Fin septembre 2025, l’État sénégalais a engagé des dépenses ordinaires de 3 220,8 milliards de francs CFA, soit 72,7 % des crédits de la Loi de finances rectificative. Le déficit budgétaire s’élève à 4,88 % du PIB, inférieur à l’objectif annuel de 7,82 %, mais supérieur au critère UEMOA de 3 %. Dans ce contexte, la consolidation budgétaire reste lente, accentuée par l’absence d’un nouvel accord avec le FMI et la dégradation de la notation souveraine par S&P et Moody’s.
Les dépenses présentent d’importantes rigidités. La masse salariale atteint 1 082,8 milliards, soit 33,6 % des dépenses ordinaires, tandis que les charges de la dette, concentrées à 78 % sur l’extérieur, s’élèvent à 705,7 milliards. Les subventions énergétiques en forte hausse, à 411,6 milliards (+51,4 %), font peser les transferts à 36,3 %. Les investissements, de 1 092,2 milliards, restent majoritairement financés à l’extérieur.

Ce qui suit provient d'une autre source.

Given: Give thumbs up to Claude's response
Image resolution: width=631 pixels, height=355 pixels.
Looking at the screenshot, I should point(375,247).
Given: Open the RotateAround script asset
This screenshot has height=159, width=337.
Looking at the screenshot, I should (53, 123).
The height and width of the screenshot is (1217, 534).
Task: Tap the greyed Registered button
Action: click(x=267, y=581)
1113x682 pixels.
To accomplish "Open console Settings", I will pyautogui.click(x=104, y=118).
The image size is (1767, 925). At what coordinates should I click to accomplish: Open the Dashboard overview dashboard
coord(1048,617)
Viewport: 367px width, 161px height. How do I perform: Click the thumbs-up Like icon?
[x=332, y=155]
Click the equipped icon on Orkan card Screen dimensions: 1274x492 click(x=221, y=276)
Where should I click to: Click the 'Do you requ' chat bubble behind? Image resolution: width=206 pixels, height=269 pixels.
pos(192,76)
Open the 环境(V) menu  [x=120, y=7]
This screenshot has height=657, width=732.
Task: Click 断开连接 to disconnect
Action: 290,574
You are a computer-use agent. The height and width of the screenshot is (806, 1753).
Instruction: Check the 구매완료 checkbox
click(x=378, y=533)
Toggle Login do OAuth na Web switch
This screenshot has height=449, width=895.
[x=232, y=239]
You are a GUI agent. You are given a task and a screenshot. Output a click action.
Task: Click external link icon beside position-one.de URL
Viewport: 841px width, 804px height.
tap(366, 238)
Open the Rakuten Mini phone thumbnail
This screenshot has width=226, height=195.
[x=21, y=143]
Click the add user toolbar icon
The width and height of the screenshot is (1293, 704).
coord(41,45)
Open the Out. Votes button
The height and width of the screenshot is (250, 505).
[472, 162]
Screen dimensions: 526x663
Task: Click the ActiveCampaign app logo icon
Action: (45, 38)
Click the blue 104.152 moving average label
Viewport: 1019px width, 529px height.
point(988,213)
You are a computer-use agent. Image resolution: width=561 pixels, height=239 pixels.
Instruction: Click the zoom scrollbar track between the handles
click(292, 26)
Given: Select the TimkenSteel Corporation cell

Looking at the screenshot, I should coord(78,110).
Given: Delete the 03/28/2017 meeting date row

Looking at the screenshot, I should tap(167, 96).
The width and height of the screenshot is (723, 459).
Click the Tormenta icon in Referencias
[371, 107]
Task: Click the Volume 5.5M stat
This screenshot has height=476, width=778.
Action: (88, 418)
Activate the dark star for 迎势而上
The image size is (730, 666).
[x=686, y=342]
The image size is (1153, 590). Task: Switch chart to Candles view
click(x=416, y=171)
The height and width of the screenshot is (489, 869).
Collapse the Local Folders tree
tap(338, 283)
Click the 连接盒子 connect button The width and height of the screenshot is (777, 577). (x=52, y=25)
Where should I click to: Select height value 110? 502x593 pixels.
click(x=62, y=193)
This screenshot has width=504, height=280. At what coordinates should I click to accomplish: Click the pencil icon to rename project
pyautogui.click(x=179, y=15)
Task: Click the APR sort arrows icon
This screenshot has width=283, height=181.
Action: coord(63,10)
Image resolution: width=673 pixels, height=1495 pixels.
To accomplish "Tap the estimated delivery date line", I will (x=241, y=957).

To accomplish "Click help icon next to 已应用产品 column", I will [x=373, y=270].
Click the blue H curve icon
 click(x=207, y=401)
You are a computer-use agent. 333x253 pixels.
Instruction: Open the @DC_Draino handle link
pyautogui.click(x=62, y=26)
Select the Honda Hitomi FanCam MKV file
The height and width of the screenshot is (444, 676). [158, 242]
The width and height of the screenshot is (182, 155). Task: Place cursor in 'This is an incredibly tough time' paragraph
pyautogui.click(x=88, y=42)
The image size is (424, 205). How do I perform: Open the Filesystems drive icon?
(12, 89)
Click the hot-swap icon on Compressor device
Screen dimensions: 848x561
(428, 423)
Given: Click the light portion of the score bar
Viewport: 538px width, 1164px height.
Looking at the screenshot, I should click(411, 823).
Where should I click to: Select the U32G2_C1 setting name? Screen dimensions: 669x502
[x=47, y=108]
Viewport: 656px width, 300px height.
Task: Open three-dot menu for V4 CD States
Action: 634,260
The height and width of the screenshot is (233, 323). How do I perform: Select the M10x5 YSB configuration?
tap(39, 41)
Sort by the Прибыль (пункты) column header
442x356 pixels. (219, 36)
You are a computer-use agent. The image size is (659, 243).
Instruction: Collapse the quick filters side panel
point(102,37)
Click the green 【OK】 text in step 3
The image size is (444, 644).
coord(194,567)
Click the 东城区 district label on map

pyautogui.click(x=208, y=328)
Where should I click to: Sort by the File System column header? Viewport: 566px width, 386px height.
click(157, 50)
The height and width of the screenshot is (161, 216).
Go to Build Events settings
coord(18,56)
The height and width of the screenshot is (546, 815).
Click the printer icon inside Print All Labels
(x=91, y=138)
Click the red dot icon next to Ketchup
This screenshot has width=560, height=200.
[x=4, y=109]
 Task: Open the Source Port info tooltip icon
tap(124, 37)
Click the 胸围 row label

Côté recettes, l’État a mobilisé 3 254 milliards, soit 69,7 % des objectifs annuels, grâce à une progression de 7,6 % des recettes fiscales. Malgré un déficit mieux contrôlé, le pays doit relever les défis de soutenabilité de la dette, de maîtrise des charges et de limitation des investissements intérieurs.